There’s an important tax dimension to the story, which may have been slightly overshadowed by Friday’s massive data dump. Two days before, on Wednesday, Le Pen hinted during a debate at possibility that Macron might have an offshore account in the Bahamas. Apparently, two hours before the debate, documents were anonymously posted on an internet forum that purported to include Macron’s signature and to show that he had a Bahamas bank account. During the debate, Macron responded that the claim was false and constituted “defamation.” On Thursday, Macron and his campaign outlined the spread of this offshore-account assertion on various sites and contended some were connected to “Russian interests.” On Friday, Macron lodged a complaint with the French prosecutor’s office regarding offshore account allegations made online.
Though the Friday hack and data dump have dominated the spotlight, the alleged tax leak is in fact part of the bigger and quite troubling picture of leaks in the modern cyber environment . . .
The story of tax leaks is often told as a tale of leakers and media intermediaries trying to unveil scandalous tax evasion and abusive tax planning. The goal of these leakers and intermediaries, according to this story, is to highlight to the public and to taxing authorities the degree to which the wealthy and powerful are able to illegally or inappropriately evade taxes by hiding wealth offshore and to show how governments are failing to enforce the tax laws against them – all with the hope of spurring tax enforcement reform and restoring balance between the tax burdens born by “regular” taxpayers and those borne by wealthy, powerful tax evaders.
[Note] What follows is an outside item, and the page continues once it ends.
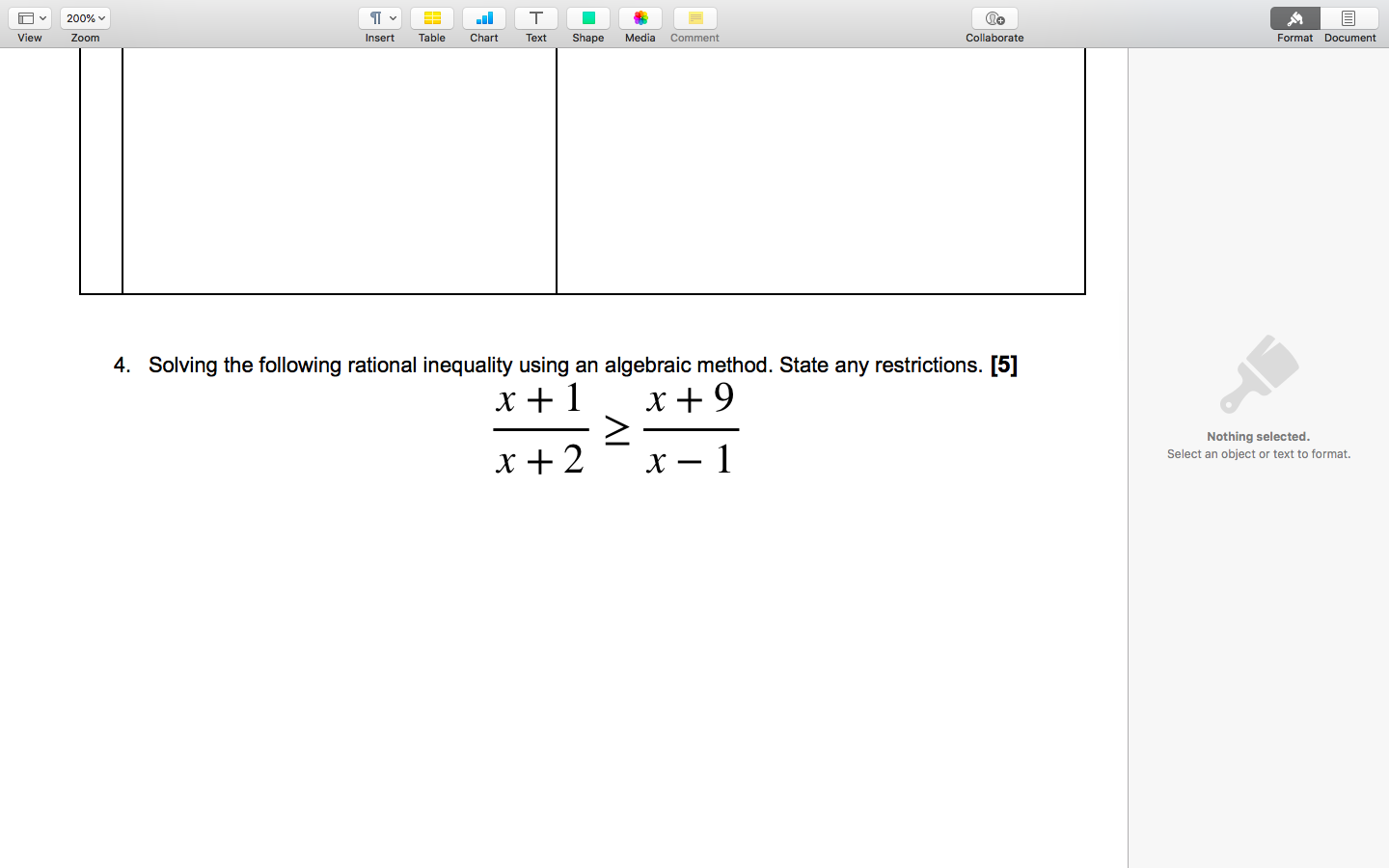
Task: Click the Comment toolbar label
Action: [694, 38]
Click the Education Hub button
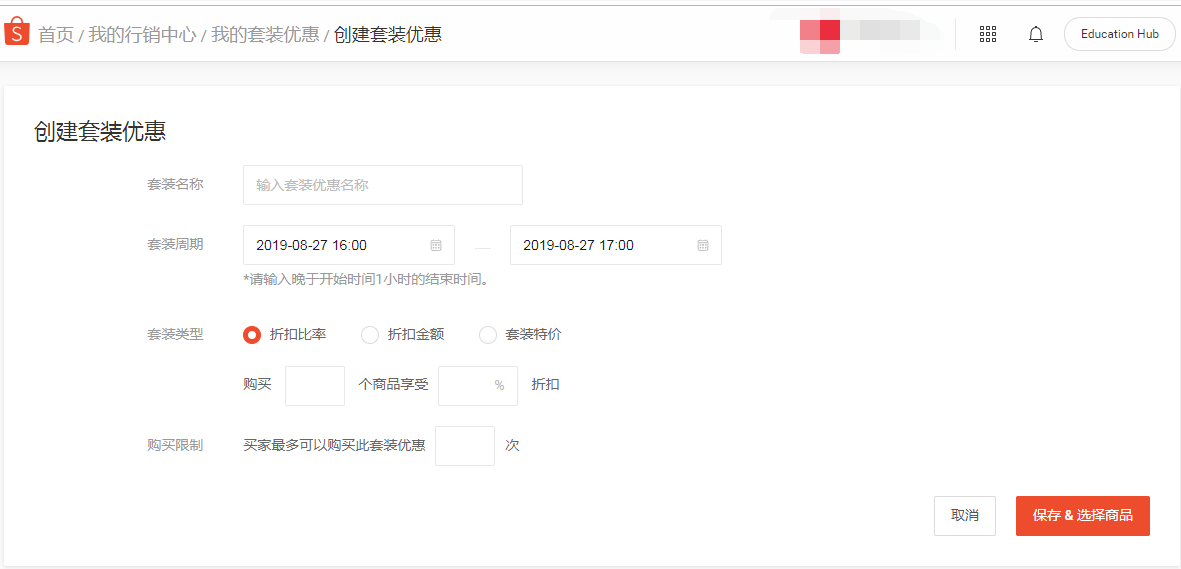Screen dimensions: 1181x569 (1119, 34)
Regardless of precisely how accurate this story is in all its parts, it stands in sharp contrast to the role of tax leaks in the French election:
Not only are there strong indications that the reports (and “leaked” documents) of a Macron offshore account may be false (Macron himself has explicitly stated they are false), the context and motive of this “leak” share none of the tax enforcement-oriented markers noted above. This tax “leak” was propagated in the context of a volatile election and targeted a relative political newcomer. Additionally, the leak, which shows no indications of having tax reform motivations, may have involved foreign actors. And, as far as I can tell, the tax leak did not include the participation of respected journalists. The Macron tax leak looks more like political sabotage and less like a public unveiling of tax wrongdoing in aid of civil society.
My co-author Shu-Yi Oei and I have written about the potential risks posed by tax leaks in our recent article, Leak-Driven Law, forthcoming in the UCLA Law Review. Against a backdrop of relatively positive existing views of tax leaks as a boon to tax enforcement, we contended that just as tax leaks could, under the right circumstances, be beneficial to society and advance tax fairness, they could also be employed in the opposite direction – to influence elections, target political enemies, or advance non-tax agendas. Therefore, we argued that governments and tax authorities ought to move towards a more sophisticated understanding of how leaks and data dumps may be employed and intermediated to advance various agendas, rather than simply regarding leaked data as a “free audit” conducted by the leaker that benefits tax authorities.
The Le Pen allegation of the purported Macron offshore bank account—and the social media postings that followed—provide a clear illustration of the potential power of leaked tax data to influence non-tax outcomes. Although this time the tax leak strategy did not have its desired effect because Macron won, it will be interesting to see whether and how government and public attitudes towards tax leaks and other data dumps might evolve in the aftermath.